Let's make a few plots to see what the data looks like.

In [None]:
# ============================================================
# Color–magnitude diagram: g–r color vs. r-band magnitude.
#
# This is a standard plot in observational astronomy.
# The "color" (g–r) tells us about a galaxy's stellar
# population: red galaxies have older stars, blue galaxies
# have younger, actively star-forming populations.
# ============================================================

import matplotlib.pyplot as plt

fig, ax = plt.subplots(figsize=(10, 6))

color_gr = df['dered_g'] - df['dered_r']

ax.scatter(color_gr, df['dered_r'], s=2, alpha=0.3, color='#A51C30')
ax.set_xlabel('g – r color (mag)')
ax.set_ylabel('r magnitude (brighter →)')
ax.set_title('Color–Magnitude Diagram (SDSS Galaxies)')
ax.invert_yaxis()   # Brighter objects (smaller magnitudes) at top
ax.grid(True, alpha=0.3)

plt.tight_layout()
plt.show()

In [None]:
# ============================================================
# Redshift distribution.
#
# Redshift is a measure of distance — higher redshift means
# the galaxy is farther away. This histogram shows how the
# galaxies in our sample are distributed in distance.
# ============================================================

fig, ax = plt.subplots(figsize=(10, 4))

ax.hist(df['z'], bins=50, color='#A51C30', alpha=0.7, edgecolor='white')
ax.set_xlabel('Redshift (z)')
ax.set_ylabel('Number of galaxies')
ax.set_title('Redshift Distribution')
ax.grid(True, alpha=0.3)

plt.tight_layout()
plt.show()

In [None]:
# ============================================================
# Sky positions of the galaxies.
#
# RA (right ascension) and Dec (declination) are coordinates
# on the sky, analogous to longitude and latitude on Earth.
# This shows which parts of the sky SDSS observed.
# ============================================================

fig, ax = plt.subplots(figsize=(10, 6))

scatter = ax.scatter(df['ra'], df['dec'], s=2, alpha=0.3,
                     c=df['z'], cmap='viridis')
ax.set_xlabel('Right Ascension (degrees)')
ax.set_ylabel('Declination (degrees)')
ax.set_title('Sky Positions of SDSS Galaxies (colored by redshift)')
plt.colorbar(scatter, ax=ax, label='Redshift (z)')
ax.grid(True, alpha=0.3)

plt.tight_layout()
plt.show()

---

## Step 4: Use AI to Explore the Data

Now it's your turn.

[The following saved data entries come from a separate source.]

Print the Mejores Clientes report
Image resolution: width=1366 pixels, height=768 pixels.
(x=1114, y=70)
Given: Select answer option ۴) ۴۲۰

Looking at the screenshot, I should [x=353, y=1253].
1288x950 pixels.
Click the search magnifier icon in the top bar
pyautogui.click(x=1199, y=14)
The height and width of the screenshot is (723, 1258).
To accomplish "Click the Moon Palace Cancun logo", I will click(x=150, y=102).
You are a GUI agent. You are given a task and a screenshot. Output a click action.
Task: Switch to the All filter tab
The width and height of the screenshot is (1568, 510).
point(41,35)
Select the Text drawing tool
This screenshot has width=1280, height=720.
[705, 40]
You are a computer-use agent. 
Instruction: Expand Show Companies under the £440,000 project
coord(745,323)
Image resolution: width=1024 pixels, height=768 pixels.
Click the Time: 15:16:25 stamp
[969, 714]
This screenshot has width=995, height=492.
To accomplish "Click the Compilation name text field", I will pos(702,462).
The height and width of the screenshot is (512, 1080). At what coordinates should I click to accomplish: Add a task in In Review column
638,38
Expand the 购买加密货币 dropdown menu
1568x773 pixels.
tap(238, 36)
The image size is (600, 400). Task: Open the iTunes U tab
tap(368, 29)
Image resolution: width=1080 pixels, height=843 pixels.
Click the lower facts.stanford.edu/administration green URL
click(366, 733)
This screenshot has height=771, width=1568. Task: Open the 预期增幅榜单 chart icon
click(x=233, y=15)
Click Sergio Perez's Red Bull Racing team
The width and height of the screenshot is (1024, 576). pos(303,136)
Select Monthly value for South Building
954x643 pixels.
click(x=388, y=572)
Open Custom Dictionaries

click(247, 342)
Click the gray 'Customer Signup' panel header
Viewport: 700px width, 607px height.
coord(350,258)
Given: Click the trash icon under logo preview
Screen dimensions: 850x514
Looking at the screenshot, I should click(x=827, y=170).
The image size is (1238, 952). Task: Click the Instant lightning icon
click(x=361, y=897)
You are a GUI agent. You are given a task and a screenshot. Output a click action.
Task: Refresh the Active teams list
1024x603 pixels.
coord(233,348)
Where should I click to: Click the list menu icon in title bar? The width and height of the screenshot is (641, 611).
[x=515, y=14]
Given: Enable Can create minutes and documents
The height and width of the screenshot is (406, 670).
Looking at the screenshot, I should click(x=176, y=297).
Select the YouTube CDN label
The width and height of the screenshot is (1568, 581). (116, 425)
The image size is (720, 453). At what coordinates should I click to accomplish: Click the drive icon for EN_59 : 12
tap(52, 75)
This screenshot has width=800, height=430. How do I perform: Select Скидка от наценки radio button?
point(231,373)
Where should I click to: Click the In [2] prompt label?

Use the **magic wand** on the empty code cells below
to ask Gemini to generate analysis code. Here are some prompts to try:

### Prompt ideas:

- **"Make a scatter plot of u–g color vs. g–r color, colored by redshift"**
- **"Find the 10 brightest galaxies in the r band and display them as a table"**
- **"Calculate the mean magnitude in each band and plot them as a spectrum"**
- **"Make a histogram of g–r color and fit a Gaussian to each peak"**
- **"Check for duplicate observations by looking at plate, fiberID, and mjd"**
- **"Plot r-band magnitude vs. redshift. Is there a selection effect?"**

Remember: the magic wand **can see the code** in the cell above it and
knows the DataFrame is called `df`. Be specific in your prompts.

---

## Step 5: Let Gemini Write a Complete Analysis Cell

For this exercise, use the **Gemini chat** — not the magic wand.
Click the **blue Gemini star icon** at the bottom of the Colab window
to open the chat panel.

Copy and paste this prompt into the Gemini chat:

```
Give me a cell that generates a 3d scatter plot of locations of objects. Use redshift as radius and RA and DEC as angles on the sphere. I want an interactive plot that lets me rotate it around.
```

Gemini will generate a code cell. Review the code, run it, and see
if you get an interactive 3D visualization of the galaxy positions.